▸ Data provided:
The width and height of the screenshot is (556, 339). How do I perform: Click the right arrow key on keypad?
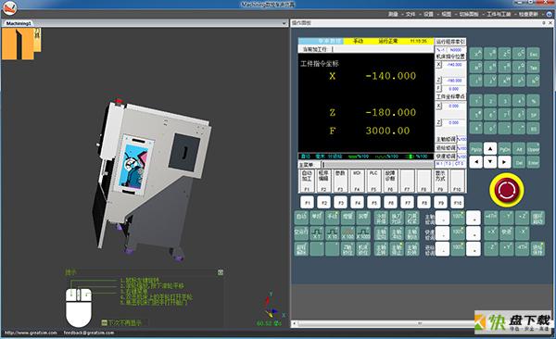coord(504,162)
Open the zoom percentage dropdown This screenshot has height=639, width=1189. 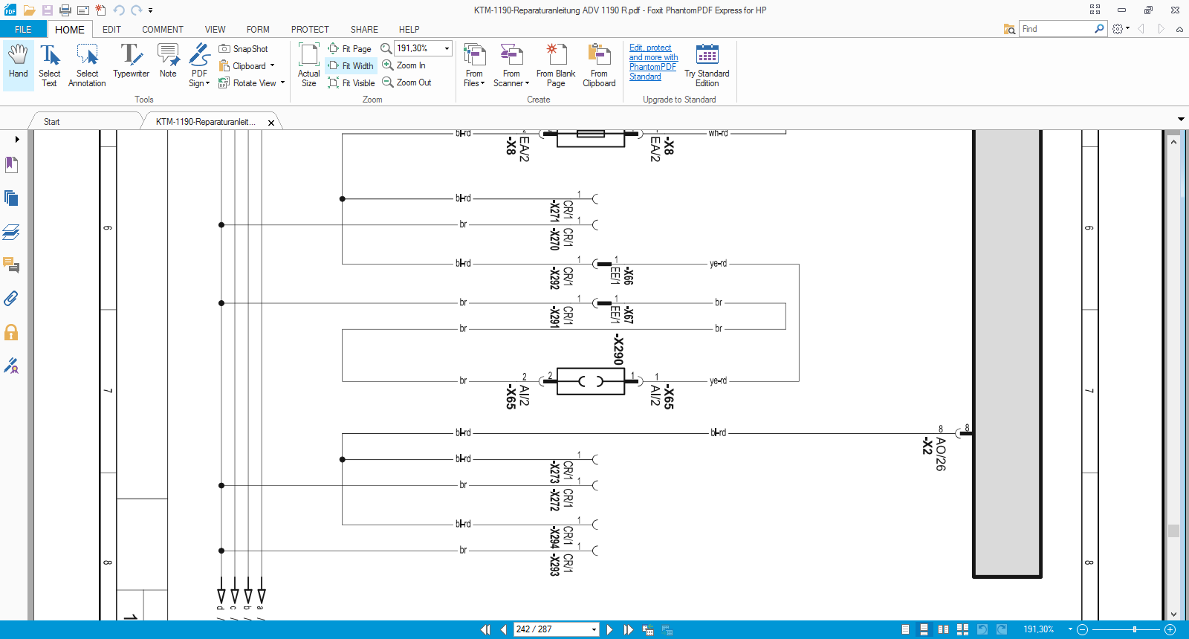point(447,48)
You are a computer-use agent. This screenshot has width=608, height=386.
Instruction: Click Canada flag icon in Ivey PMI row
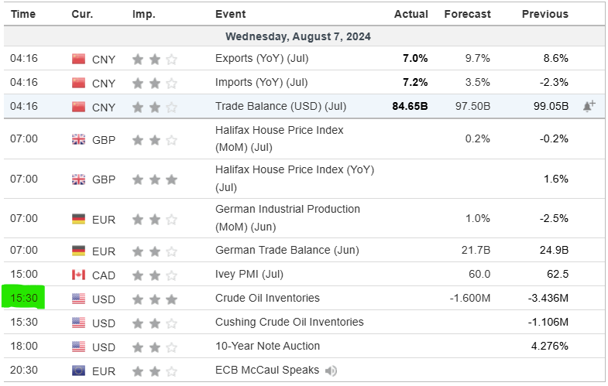point(78,275)
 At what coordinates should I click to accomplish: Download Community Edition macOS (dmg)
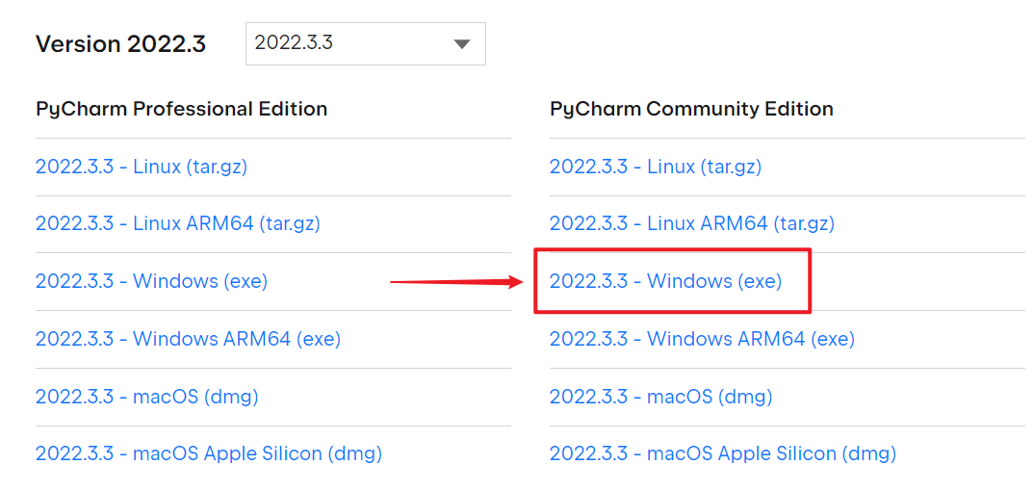click(x=661, y=396)
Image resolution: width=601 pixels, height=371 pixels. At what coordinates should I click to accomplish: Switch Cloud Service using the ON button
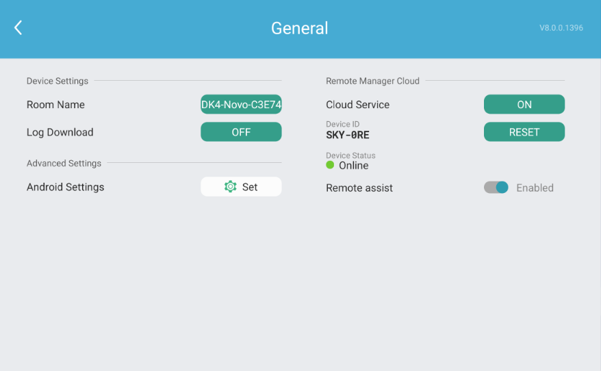(524, 104)
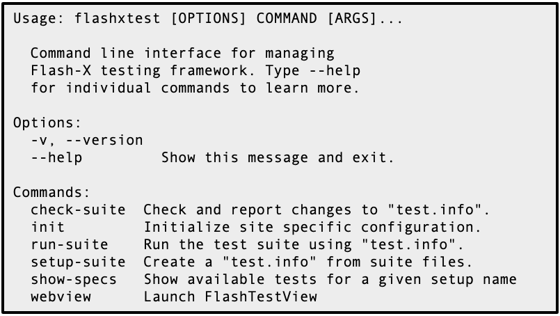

▸ What you need to do:
Only the lines from the one containing "Image resolution: width=601" through the final line of the records should be retyped, exactly, with every picture omitted.

▸ Reply:
Image resolution: width=601 pixels, height=371 pixels. At what coordinates should I click to accomplish: Switch Cloud Service using the ON button
(524, 104)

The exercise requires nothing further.